Named client smoke coverage should be opportunistic for Codex, Claude Code/Desktop, Gemini CLI, Hermes, opencode, Cursor, ChatGPT, and Claude app surfaces, but CI should not depend on live hosted clients. CI must simulate the three behavior classes above.
Fixed tool contract
read_record_field input schema:
{
"type": "object",
"oneOf": [
{ "required": ["id", "field_path"] },
{ "required": ["connection_id", "stream", "record_id", "field_path"] }
],
"properties": {
"id": { "type": "string" },
"connection_id": { "type": "string" },
"stream": { "type": "string" },
"record_id": { "type": "string" },
"field_path": { "type": "string" },
"cursor": { "type": "string" },
"offset_chars": { "type": "integer", "minimum": 0 },
"limit_chars": { "type": "integer", "minimum": 1, "maximum": 16384 },
"q": { "type": "string" },
"before_chars": { "type": "integer", "minimum": 0, "maximum": 8192 },
"after_chars": { "type": "integer", "minimum": 0, "maximum": 8192 }
},
"additionalProperties": false
}
Selector validation:
cursoris exclusive withoffset_chars,q,before_chars, andafter_chars.qis exclusive withoffset_chars.before_charsandafter_charsrequireq.- Missing selector means
offset_chars=0andlimit_chars=4096.
read_record_field structuredContent output schema:
{
"type": "object",
"required": ["record", "field", "window"],
"properties": {
"record": {
"type": "object",
"required": ["id", "connection_id", "stream", "record_id"],
"properties": {
"id": { "type": "string" },
"connection_id": { "type": "string" },
"stream": { "type": "string" },
"record_id": { "type": "string" }
},
"additionalProperties": false
},
"field": {
"type": "object",
"required": ["path", "text_like"],
"properties": {
"path": { "type": "string" },
"mime_type": { "type": "string" },
"text_like": { "type": "boolean" },
"size_chars": { "type": "integer" },
"digest": { "type": "string" }
},
"additionalProperties": false
},
"window": {
"type": "object",
"required": ["text", "start_chars", "end_chars", "limit_chars", "complete"],
"properties": {
"text": { "type": "string" },
"start_chars": { "type": "integer" },
"end_chars": { "type": "integer" },
"limit_chars": { "type": "integer" },
"complete": { "type": "boolean" },
"next_cursor": { "type": ["string", "null"] },
"previous_cursor": { "type": ["string", "null"] },
"match": {
"type": ["object", "null"],
"properties": {
"q": { "type": "string" },
"start_chars": { "type": "integer" },
"end_chars": { "type": "integer" }
},
"additionalProperties": false
}
},
"additionalProperties": false
},
"resource": {
"type": "object",
"properties": {
"uri": { "type": "string" },
"next_uri": { "type": ["string", "null"] },
"previous_uri": { "type": ["string", "null"] }
},
"additionalProperties": false
}
},
"additionalProperties": false
}
The tool's content[] text must include a compact serialized JSON header with the same record id, field path, range, completeness, and cursor values, followed by the bounded text window. This satisfies MCP backwards-compatibility guidance for structured content without dumping the full record envelope or unbounded field body.
Authorization and handle rules
- Handles are not bearer tokens and do not grant authority by themselves.
- Every read uses the MCP request's scoped PDPP client token.
- A handle that points outside the active grant fails with the same authorization semantics as the underlying resource-server call.
- The adapter validates handle shape before forwarding to the resource server.
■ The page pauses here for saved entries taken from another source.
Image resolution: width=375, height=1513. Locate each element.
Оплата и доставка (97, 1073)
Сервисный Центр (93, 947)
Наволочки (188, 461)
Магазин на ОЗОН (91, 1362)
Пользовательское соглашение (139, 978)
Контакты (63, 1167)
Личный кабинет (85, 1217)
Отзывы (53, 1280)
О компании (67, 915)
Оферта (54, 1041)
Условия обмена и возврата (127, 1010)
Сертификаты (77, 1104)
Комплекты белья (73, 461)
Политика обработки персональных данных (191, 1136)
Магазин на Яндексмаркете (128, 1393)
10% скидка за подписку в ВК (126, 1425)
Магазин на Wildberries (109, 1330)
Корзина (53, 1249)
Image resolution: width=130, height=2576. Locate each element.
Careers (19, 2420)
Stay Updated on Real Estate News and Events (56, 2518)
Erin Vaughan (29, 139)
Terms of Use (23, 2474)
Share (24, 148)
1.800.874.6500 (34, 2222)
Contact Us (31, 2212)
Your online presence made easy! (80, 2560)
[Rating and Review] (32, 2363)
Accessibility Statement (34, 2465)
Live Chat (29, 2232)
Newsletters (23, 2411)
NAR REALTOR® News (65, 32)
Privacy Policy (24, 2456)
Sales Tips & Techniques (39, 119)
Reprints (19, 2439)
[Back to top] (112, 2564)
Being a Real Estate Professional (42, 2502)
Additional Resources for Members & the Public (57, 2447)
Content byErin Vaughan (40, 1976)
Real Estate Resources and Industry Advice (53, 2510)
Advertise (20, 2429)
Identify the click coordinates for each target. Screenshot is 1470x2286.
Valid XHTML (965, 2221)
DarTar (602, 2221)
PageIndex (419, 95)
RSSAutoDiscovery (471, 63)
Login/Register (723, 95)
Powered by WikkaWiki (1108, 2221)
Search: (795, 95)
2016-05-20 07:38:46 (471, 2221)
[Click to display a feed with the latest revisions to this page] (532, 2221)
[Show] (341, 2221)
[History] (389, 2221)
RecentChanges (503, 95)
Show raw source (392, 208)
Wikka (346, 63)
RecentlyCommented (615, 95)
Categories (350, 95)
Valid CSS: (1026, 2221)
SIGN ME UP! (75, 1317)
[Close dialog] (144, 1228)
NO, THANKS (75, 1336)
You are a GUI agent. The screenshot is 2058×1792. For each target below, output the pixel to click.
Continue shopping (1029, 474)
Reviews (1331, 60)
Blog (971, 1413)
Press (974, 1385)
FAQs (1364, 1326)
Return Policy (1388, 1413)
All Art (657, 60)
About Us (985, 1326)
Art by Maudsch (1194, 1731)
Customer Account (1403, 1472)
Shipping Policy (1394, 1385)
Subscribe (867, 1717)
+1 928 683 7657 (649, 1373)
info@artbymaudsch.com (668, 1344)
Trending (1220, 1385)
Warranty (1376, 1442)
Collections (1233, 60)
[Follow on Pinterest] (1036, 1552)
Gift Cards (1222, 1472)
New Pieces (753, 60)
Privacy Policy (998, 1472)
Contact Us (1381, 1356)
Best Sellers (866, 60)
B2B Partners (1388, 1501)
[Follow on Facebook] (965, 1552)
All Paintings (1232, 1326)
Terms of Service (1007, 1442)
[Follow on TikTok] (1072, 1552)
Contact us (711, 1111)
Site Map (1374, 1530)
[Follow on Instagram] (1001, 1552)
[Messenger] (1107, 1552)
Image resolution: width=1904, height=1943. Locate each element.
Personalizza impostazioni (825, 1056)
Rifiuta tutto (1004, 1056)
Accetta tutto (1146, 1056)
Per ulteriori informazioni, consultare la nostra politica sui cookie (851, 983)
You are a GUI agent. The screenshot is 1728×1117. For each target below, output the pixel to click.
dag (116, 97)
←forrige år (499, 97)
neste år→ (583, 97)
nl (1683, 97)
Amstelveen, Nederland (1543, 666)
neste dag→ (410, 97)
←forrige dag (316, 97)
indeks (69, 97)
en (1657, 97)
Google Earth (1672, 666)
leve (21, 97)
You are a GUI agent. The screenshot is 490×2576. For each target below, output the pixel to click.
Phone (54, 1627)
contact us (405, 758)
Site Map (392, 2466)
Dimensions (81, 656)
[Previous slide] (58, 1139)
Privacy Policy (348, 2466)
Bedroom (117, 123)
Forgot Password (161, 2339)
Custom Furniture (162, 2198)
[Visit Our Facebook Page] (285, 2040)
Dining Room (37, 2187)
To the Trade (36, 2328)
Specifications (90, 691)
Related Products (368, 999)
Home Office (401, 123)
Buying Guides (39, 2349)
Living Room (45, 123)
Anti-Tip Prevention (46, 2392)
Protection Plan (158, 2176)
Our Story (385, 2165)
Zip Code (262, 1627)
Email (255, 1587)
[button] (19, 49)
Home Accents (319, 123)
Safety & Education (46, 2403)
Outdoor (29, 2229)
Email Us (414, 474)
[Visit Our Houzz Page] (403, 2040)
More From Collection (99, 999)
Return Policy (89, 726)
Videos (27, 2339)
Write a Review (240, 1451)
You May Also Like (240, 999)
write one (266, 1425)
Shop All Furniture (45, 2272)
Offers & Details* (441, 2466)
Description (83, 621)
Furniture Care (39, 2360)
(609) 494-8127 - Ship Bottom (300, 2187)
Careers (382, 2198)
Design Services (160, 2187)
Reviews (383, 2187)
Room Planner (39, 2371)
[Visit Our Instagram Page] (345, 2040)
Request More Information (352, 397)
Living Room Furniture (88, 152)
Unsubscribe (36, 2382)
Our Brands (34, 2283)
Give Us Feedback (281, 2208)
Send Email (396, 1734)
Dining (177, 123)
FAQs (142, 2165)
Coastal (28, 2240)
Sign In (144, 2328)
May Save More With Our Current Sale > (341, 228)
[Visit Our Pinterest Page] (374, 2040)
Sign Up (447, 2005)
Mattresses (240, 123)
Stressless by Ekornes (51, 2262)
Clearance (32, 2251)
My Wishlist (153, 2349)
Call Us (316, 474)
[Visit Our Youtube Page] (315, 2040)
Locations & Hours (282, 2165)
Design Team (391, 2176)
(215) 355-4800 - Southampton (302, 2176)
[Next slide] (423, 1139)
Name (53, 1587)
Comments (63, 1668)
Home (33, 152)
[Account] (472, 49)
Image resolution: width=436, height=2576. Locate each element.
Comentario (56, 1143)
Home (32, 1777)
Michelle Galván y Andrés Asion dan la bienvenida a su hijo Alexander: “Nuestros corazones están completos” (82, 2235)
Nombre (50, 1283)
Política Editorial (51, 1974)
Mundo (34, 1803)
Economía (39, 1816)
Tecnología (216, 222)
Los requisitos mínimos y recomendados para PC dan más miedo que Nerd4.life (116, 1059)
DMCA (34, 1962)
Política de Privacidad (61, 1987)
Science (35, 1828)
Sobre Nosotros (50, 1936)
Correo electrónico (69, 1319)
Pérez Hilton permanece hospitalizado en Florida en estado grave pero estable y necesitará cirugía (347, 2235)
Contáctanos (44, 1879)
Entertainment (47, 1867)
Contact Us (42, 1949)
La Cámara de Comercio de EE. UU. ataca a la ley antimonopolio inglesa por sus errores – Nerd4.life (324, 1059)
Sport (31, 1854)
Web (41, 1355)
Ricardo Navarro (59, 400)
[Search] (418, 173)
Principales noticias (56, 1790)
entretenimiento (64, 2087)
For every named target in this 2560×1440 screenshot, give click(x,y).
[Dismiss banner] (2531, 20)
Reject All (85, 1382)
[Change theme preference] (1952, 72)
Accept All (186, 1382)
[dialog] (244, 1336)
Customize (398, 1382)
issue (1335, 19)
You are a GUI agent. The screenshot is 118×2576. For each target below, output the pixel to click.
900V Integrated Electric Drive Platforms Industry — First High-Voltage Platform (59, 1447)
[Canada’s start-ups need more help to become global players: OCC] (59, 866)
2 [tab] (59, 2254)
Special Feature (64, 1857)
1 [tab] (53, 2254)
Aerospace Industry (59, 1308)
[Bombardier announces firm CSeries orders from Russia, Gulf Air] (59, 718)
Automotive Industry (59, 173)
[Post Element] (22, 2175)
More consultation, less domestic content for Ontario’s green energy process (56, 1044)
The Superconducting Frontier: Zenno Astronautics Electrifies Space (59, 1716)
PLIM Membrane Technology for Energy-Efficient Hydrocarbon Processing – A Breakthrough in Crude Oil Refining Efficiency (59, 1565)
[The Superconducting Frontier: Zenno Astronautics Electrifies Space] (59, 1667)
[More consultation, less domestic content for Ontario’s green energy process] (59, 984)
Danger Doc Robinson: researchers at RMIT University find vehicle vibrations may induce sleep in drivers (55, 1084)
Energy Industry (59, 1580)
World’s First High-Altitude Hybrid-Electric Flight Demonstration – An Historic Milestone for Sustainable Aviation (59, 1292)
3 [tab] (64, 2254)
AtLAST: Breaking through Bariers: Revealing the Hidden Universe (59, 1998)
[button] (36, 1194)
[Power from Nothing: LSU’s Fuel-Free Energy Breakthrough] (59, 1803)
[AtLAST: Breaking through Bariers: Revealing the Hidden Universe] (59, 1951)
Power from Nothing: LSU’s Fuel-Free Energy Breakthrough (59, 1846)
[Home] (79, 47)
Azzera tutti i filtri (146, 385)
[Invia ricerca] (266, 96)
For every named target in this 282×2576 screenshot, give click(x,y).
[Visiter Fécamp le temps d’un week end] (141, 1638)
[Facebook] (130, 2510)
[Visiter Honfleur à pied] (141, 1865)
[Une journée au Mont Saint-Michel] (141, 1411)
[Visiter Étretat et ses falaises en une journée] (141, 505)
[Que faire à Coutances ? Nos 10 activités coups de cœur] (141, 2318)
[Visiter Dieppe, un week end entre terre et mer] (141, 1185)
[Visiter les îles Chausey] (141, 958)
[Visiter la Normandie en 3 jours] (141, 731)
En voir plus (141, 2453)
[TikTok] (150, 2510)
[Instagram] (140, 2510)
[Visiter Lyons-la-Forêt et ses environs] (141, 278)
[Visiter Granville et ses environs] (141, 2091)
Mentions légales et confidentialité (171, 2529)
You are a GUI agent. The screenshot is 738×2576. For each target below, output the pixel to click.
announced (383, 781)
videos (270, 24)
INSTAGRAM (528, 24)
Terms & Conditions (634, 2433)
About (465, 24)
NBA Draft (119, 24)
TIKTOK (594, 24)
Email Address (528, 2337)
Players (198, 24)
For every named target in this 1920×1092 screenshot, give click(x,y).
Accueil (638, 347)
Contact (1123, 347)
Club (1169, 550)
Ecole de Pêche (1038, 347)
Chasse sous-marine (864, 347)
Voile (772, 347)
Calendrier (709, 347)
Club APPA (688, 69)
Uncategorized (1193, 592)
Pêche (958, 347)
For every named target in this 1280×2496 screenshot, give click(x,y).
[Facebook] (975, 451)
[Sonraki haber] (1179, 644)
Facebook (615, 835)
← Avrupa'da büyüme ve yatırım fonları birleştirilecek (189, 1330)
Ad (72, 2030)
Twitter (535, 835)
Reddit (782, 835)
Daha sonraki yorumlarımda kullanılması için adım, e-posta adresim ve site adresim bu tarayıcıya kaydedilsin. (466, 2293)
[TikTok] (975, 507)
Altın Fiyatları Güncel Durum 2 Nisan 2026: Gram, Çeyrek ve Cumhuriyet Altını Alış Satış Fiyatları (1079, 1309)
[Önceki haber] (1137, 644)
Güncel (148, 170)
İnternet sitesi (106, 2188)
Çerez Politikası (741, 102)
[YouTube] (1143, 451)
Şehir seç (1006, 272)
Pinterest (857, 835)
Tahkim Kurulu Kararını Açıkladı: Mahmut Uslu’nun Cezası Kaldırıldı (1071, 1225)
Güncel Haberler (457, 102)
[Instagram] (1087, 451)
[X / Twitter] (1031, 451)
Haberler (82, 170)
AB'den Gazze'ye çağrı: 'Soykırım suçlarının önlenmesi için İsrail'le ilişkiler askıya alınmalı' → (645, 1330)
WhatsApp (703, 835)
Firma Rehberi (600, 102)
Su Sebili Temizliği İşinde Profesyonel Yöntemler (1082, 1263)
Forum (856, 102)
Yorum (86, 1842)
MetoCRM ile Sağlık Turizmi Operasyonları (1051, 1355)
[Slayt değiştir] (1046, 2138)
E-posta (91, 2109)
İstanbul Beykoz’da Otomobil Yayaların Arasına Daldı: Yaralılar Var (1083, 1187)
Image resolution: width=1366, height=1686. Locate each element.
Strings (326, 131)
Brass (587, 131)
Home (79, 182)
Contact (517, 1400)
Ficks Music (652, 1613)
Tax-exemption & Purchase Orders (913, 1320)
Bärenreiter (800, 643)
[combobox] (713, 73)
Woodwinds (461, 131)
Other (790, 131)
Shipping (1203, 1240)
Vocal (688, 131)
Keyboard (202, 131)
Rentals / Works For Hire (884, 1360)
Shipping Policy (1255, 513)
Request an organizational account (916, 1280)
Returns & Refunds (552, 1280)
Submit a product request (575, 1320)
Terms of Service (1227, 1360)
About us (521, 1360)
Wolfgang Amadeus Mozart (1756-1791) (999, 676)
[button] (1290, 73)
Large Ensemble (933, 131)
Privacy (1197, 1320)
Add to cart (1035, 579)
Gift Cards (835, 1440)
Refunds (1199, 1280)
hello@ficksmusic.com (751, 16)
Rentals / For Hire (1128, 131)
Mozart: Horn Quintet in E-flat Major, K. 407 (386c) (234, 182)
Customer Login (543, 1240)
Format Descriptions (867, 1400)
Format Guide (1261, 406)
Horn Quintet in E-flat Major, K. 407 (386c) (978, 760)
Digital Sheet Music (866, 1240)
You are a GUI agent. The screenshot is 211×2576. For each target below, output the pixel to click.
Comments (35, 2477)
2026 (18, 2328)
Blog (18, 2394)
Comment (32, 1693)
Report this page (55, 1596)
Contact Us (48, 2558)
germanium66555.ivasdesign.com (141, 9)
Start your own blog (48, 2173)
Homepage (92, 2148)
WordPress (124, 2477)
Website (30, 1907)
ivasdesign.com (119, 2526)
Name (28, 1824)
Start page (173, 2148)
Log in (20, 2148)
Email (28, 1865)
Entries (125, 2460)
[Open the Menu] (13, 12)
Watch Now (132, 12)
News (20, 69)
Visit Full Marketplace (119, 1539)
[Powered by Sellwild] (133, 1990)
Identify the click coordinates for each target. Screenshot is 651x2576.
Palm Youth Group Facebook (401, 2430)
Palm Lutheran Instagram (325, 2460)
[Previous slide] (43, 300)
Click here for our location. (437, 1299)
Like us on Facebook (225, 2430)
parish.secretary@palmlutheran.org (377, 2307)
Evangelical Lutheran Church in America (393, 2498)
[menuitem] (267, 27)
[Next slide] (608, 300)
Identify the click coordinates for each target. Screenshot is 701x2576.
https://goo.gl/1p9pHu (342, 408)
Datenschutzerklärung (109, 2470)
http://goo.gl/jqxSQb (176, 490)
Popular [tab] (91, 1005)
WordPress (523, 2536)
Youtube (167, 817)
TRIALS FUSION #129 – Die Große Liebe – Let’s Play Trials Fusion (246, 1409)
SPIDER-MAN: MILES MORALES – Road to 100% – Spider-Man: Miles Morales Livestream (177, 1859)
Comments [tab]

- Unknown, expired, malformed, or stale cursors fail with typed errors that name the field and record when safe.
P0 substrate gate
Implementation may not start with adapter-side emulation if the current resource-server APIs require fetching an entire large record body into the MCP process before slicing. The first implementation step is a proof that a grant-enforced resource-server path can return bounded field windows, or a resource-server change that adds that path. The proof must cover SQLite and Postgres and must fail if the adapter can read a field that the active grant does not authorize.